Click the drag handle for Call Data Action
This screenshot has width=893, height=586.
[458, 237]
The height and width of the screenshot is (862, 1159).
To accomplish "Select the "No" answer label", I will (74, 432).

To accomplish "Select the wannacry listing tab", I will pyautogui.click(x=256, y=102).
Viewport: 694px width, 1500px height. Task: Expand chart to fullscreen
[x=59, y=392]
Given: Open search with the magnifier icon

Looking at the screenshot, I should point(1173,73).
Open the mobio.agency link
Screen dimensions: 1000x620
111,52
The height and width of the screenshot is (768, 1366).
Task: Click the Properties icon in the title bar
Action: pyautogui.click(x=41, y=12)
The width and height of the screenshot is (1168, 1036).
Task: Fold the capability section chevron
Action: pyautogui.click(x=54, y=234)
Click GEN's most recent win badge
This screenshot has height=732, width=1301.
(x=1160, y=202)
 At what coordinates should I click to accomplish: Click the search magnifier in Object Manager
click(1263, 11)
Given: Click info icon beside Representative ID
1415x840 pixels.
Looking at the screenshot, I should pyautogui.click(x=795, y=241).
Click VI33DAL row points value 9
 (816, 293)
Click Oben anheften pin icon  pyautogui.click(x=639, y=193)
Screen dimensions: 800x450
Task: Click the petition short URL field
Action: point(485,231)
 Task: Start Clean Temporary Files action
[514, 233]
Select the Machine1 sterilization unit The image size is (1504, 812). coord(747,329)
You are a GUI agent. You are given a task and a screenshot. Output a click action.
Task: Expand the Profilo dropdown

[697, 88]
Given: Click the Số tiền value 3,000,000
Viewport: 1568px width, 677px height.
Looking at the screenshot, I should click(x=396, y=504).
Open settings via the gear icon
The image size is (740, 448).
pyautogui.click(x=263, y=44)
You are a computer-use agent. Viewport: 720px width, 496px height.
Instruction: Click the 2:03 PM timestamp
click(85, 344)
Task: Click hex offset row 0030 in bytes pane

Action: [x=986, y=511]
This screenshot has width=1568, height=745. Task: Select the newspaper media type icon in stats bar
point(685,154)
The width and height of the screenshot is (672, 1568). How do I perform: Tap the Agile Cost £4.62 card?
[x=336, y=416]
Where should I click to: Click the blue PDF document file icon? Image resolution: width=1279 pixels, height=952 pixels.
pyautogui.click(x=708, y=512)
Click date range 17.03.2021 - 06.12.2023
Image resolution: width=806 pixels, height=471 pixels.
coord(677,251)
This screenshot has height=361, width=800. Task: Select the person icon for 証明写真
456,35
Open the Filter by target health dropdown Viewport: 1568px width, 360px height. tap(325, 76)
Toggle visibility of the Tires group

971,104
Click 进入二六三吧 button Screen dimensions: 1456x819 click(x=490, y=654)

TASK GOAL: Rewrite every line of the listing above as a two-column Markdown table headed Row and Line. Number the rows in order and leave out blank lines.

FINISHED ANSWER:
| Row | Line |
|---|---|
| 1 | Click the drag handle for Call Data Action |
| 2 | This screenshot has width=893, height=586. |
| 3 | [458, 237] |
| 4 | The height and width of the screenshot is (862, 1159). |
| 5 | To accomplish "Select the "No" answer label", I will (74, 432). |
| 6 | To accomplish "Select the wannacry listing tab", I will pyautogui.click(x=256, y=102). |
| 7 | Viewport: 694px width, 1500px height. Task: Expand chart to fullscreen |
| 8 | [x=59, y=392] |
| 9 | Given: Open search with the magnifier icon |
| 10 | Looking at the screenshot, I should point(1173,73). |
| 11 | Open the mobio.agency link |
| 12 | Screen dimensions: 1000x620 |
| 13 | 111,52 |
| 14 | The height and width of the screenshot is (768, 1366). |
| 15 | Task: Click the Properties icon in the title bar |
| 16 | Action: pyautogui.click(x=41, y=12) |
| 17 | The width and height of the screenshot is (1168, 1036). |
| 18 | Task: Fold the capability section chevron |
| 19 | Action: pyautogui.click(x=54, y=234) |
| 20 | Click GEN's most recent win badge |
| 21 | This screenshot has height=732, width=1301. |
| 22 | (x=1160, y=202) |
| 23 |  At what coordinates should I click to accomplish: Click the search magnifier in Object Manager |
| 24 | click(1263, 11) |
| 25 | Given: Click info icon beside Representative ID |
| 26 | 1415x840 pixels. |
| 27 | Looking at the screenshot, I should pyautogui.click(x=795, y=241). |
| 28 | Click VI33DAL row points value 9 |
| 29 |  (816, 293) |
| 30 | Click Oben anheften pin icon  pyautogui.click(x=639, y=193) |
| 31 | Screen dimensions: 800x450 |
| 32 | Task: Click the petition short URL field |
| 33 | Action: point(485,231) |
| 34 |  Task: Start Clean Temporary Files action |
| 35 | [514, 233] |
| 36 | Select the Machine1 sterilization unit The image size is (1504, 812). coord(747,329) |
| 37 | You are a GUI agent. You are given a task and a screenshot. Output a click action. |
| 38 | Task: Expand the Profilo dropdown |
| 39 | [697, 88] |
| 40 | Given: Click the Số tiền value 3,000,000 |
| 41 | Viewport: 1568px width, 677px height. |
| 42 | Looking at the screenshot, I should click(x=396, y=504). |
| 43 | Open settings via the gear icon |
| 44 | The image size is (740, 448). |
| 45 | pyautogui.click(x=263, y=44) |
| 46 | You are a computer-use agent. Viewport: 720px width, 496px height. |
| 47 | Instruction: Click the 2:03 PM timestamp |
| 48 | click(85, 344) |
| 49 | Task: Click hex offset row 0030 in bytes pane |
| 50 | Action: [x=986, y=511] |
| 51 | This screenshot has width=1568, height=745. Task: Select the newspaper media type icon in stats bar |
| 52 | point(685,154) |
| 53 | The width and height of the screenshot is (672, 1568). How do I perform: Tap the Agile Cost £4.62 card? |
| 54 | [x=336, y=416] |
| 55 | Where should I click to: Click the blue PDF document file icon? Image resolution: width=1279 pixels, height=952 pixels. |
| 56 | pyautogui.click(x=708, y=512) |
| 57 | Click date range 17.03.2021 - 06.12.2023 |
| 58 | Image resolution: width=806 pixels, height=471 pixels. |
| 59 | coord(677,251) |
| 60 | This screenshot has height=361, width=800. Task: Select the person icon for 証明写真 |
| 61 | 456,35 |
| 62 | Open the Filter by target health dropdown Viewport: 1568px width, 360px height. tap(325, 76) |
| 63 | Toggle visibility of the Tires group |
| 64 | 971,104 |
| 65 | Click 进入二六三吧 button Screen dimensions: 1456x819 click(x=490, y=654) |